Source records
===

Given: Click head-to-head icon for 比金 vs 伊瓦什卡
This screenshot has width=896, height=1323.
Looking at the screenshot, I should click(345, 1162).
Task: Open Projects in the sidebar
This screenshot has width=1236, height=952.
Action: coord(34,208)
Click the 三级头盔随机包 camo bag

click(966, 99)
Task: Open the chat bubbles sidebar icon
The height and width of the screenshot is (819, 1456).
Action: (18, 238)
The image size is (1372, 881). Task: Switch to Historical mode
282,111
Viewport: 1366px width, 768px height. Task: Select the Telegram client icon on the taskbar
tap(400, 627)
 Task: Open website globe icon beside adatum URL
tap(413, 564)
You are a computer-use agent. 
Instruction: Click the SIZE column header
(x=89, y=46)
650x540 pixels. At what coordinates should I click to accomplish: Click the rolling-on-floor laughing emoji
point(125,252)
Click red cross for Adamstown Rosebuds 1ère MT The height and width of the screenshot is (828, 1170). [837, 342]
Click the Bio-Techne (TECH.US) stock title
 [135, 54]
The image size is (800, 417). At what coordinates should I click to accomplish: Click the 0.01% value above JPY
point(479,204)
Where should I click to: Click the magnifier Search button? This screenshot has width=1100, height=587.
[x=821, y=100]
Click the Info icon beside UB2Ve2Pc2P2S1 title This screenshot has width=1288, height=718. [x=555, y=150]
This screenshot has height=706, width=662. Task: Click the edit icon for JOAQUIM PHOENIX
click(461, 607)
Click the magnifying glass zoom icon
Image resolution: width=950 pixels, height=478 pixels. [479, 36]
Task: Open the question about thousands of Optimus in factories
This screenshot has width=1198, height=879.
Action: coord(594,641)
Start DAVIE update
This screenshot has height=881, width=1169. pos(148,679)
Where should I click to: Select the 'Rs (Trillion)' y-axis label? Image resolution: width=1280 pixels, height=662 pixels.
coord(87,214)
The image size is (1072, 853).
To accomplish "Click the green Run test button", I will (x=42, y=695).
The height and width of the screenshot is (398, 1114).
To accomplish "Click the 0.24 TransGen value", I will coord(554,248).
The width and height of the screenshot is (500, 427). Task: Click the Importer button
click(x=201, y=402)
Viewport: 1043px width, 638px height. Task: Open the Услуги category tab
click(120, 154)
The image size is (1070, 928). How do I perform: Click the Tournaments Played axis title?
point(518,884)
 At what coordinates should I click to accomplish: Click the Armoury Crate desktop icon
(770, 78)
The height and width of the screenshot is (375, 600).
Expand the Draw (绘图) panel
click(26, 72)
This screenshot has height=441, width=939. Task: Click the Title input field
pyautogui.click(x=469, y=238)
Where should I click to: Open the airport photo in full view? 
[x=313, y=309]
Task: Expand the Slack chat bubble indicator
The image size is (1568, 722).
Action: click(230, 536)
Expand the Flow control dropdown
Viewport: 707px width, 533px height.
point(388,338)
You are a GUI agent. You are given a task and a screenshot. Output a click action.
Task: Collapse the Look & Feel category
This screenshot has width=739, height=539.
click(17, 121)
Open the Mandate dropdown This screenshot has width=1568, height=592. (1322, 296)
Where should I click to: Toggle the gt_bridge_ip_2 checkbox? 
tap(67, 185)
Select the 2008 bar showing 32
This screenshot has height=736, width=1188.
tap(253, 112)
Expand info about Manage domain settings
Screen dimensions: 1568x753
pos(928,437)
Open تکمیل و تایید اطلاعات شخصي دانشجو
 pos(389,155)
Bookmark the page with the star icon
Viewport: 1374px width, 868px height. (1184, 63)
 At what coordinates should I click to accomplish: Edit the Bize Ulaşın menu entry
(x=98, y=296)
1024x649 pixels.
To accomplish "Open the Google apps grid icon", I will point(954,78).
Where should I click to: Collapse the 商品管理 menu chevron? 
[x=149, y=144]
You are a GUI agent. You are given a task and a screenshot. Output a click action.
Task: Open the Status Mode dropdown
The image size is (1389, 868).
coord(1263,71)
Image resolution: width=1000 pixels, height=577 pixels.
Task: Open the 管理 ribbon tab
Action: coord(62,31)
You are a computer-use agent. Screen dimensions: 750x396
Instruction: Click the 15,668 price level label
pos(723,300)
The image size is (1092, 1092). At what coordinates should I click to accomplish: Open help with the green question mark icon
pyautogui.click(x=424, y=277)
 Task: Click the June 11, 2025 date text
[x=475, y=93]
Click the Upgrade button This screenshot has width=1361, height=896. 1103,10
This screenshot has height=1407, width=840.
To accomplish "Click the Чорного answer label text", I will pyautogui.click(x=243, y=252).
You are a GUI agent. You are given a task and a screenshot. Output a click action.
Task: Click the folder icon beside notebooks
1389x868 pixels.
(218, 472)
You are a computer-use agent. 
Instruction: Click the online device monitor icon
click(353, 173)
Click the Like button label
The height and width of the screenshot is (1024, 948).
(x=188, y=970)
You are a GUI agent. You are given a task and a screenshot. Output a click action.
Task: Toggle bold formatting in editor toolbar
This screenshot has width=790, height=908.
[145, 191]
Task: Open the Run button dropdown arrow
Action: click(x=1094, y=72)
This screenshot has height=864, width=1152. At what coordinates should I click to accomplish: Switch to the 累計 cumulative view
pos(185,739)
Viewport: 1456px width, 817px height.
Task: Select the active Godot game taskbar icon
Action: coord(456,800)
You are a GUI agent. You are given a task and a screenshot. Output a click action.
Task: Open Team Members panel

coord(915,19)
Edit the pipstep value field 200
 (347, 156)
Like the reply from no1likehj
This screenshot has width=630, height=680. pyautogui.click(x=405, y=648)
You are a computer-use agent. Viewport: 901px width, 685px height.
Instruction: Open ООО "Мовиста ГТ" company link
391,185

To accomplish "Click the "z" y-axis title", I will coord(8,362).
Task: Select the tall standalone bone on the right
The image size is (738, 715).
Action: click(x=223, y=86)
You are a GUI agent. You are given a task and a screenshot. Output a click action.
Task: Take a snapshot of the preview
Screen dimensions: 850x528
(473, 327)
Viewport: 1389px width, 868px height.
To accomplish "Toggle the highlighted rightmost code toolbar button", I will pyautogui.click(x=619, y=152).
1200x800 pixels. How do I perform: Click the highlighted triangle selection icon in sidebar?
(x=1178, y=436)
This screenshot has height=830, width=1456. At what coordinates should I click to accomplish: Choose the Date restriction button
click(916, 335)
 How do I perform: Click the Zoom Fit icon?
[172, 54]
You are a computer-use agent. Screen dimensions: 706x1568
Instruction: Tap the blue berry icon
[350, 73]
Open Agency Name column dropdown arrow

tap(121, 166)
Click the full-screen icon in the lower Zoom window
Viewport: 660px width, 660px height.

===

What the exercise asks
Repeat every one of the records above, line for line and without any changes.

Written solution
Given: Click head-to-head icon for 比金 vs 伊瓦什卡
This screenshot has width=896, height=1323.
Looking at the screenshot, I should click(345, 1162).
Task: Open Projects in the sidebar
This screenshot has width=1236, height=952.
Action: coord(34,208)
Click the 三级头盔随机包 camo bag

click(966, 99)
Task: Open the chat bubbles sidebar icon
The height and width of the screenshot is (819, 1456).
Action: (18, 238)
The image size is (1372, 881). Task: Switch to Historical mode
282,111
Viewport: 1366px width, 768px height. Task: Select the Telegram client icon on the taskbar
tap(400, 627)
 Task: Open website globe icon beside adatum URL
tap(413, 564)
You are a computer-use agent. 
Instruction: Click the SIZE column header
(x=89, y=46)
650x540 pixels. At what coordinates should I click to accomplish: Click the rolling-on-floor laughing emoji
point(125,252)
Click red cross for Adamstown Rosebuds 1ère MT The height and width of the screenshot is (828, 1170). [837, 342]
Click the Bio-Techne (TECH.US) stock title
 [135, 54]
The image size is (800, 417). At what coordinates should I click to accomplish: Click the 0.01% value above JPY
point(479,204)
Where should I click to: Click the magnifier Search button? This screenshot has width=1100, height=587.
[x=821, y=100]
Click the Info icon beside UB2Ve2Pc2P2S1 title This screenshot has width=1288, height=718. [x=555, y=150]
This screenshot has height=706, width=662. Task: Click the edit icon for JOAQUIM PHOENIX
click(461, 607)
Click the magnifying glass zoom icon
Image resolution: width=950 pixels, height=478 pixels. [479, 36]
Task: Open the question about thousands of Optimus in factories
This screenshot has width=1198, height=879.
Action: coord(594,641)
Start DAVIE update
This screenshot has height=881, width=1169. pos(148,679)
Where should I click to: Select the 'Rs (Trillion)' y-axis label? Image resolution: width=1280 pixels, height=662 pixels.
coord(87,214)
The image size is (1072, 853).
To accomplish "Click the green Run test button", I will (x=42, y=695).
The height and width of the screenshot is (398, 1114).
To accomplish "Click the 0.24 TransGen value", I will coord(554,248).
The width and height of the screenshot is (500, 427). Task: Click the Importer button
click(x=201, y=402)
Viewport: 1043px width, 638px height. Task: Open the Услуги category tab
click(120, 154)
The image size is (1070, 928). How do I perform: Click the Tournaments Played axis title?
point(518,884)
 At what coordinates should I click to accomplish: Click the Armoury Crate desktop icon
(770, 78)
The height and width of the screenshot is (375, 600).
Expand the Draw (绘图) panel
click(26, 72)
This screenshot has height=441, width=939. Task: Click the Title input field
pyautogui.click(x=469, y=238)
Where should I click to: Open the airport photo in full view? 
[x=313, y=309]
Task: Expand the Slack chat bubble indicator
The image size is (1568, 722).
Action: click(230, 536)
Expand the Flow control dropdown
Viewport: 707px width, 533px height.
point(388,338)
You are a GUI agent. You are given a task and a screenshot. Output a click action.
Task: Collapse the Look & Feel category
This screenshot has width=739, height=539.
click(17, 121)
Open the Mandate dropdown This screenshot has width=1568, height=592. (1322, 296)
Where should I click to: Toggle the gt_bridge_ip_2 checkbox? 
tap(67, 185)
Select the 2008 bar showing 32
This screenshot has height=736, width=1188.
tap(253, 112)
Expand info about Manage domain settings
Screen dimensions: 1568x753
pos(928,437)
Open تکمیل و تایید اطلاعات شخصي دانشجو
 pos(389,155)
Bookmark the page with the star icon
Viewport: 1374px width, 868px height. (1184, 63)
 At what coordinates should I click to accomplish: Edit the Bize Ulaşın menu entry
(x=98, y=296)
1024x649 pixels.
To accomplish "Open the Google apps grid icon", I will point(954,78).
Where should I click to: Collapse the 商品管理 menu chevron? 
[x=149, y=144]
You are a GUI agent. You are given a task and a screenshot. Output a click action.
Task: Open the Status Mode dropdown
The image size is (1389, 868).
coord(1263,71)
Image resolution: width=1000 pixels, height=577 pixels.
Task: Open the 管理 ribbon tab
Action: coord(62,31)
You are a computer-use agent. Screen dimensions: 750x396
Instruction: Click the 15,668 price level label
pos(723,300)
The image size is (1092, 1092). At what coordinates should I click to accomplish: Open help with the green question mark icon
pyautogui.click(x=424, y=277)
 Task: Click the June 11, 2025 date text
[x=475, y=93]
Click the Upgrade button This screenshot has width=1361, height=896. 1103,10
This screenshot has height=1407, width=840.
To accomplish "Click the Чорного answer label text", I will pyautogui.click(x=243, y=252).
You are a GUI agent. You are given a task and a screenshot. Output a click action.
Task: Click the folder icon beside notebooks
1389x868 pixels.
(218, 472)
You are a computer-use agent. 
Instruction: Click the online device monitor icon
click(353, 173)
Click the Like button label
The height and width of the screenshot is (1024, 948).
(x=188, y=970)
You are a GUI agent. You are given a task and a screenshot. Output a click action.
Task: Toggle bold formatting in editor toolbar
This screenshot has width=790, height=908.
[145, 191]
Task: Open the Run button dropdown arrow
Action: click(x=1094, y=72)
This screenshot has height=864, width=1152. At what coordinates should I click to accomplish: Switch to the 累計 cumulative view
pos(185,739)
Viewport: 1456px width, 817px height.
Task: Select the active Godot game taskbar icon
Action: coord(456,800)
You are a GUI agent. You are given a task and a screenshot. Output a click action.
Task: Open Team Members panel

coord(915,19)
Edit the pipstep value field 200
 (347, 156)
Like the reply from no1likehj
This screenshot has width=630, height=680. pyautogui.click(x=405, y=648)
You are a computer-use agent. Viewport: 901px width, 685px height.
Instruction: Open ООО "Мовиста ГТ" company link
391,185

To accomplish "Click the "z" y-axis title", I will coord(8,362).
Task: Select the tall standalone bone on the right
The image size is (738, 715).
Action: click(x=223, y=86)
You are a GUI agent. You are given a task and a screenshot. Output a click action.
Task: Take a snapshot of the preview
Screen dimensions: 850x528
(473, 327)
Viewport: 1389px width, 868px height.
To accomplish "Toggle the highlighted rightmost code toolbar button", I will pyautogui.click(x=619, y=152).
1200x800 pixels. How do I perform: Click the highlighted triangle selection icon in sidebar?
(x=1178, y=436)
This screenshot has height=830, width=1456. At what coordinates should I click to accomplish: Choose the Date restriction button
click(916, 335)
 How do I perform: Click the Zoom Fit icon?
[172, 54]
You are a computer-use agent. Screen dimensions: 706x1568
Instruction: Tap the blue berry icon
[350, 73]
Open Agency Name column dropdown arrow

tap(121, 166)
Click the full-screen icon in the lower Zoom window
Viewport: 660px width, 660px height.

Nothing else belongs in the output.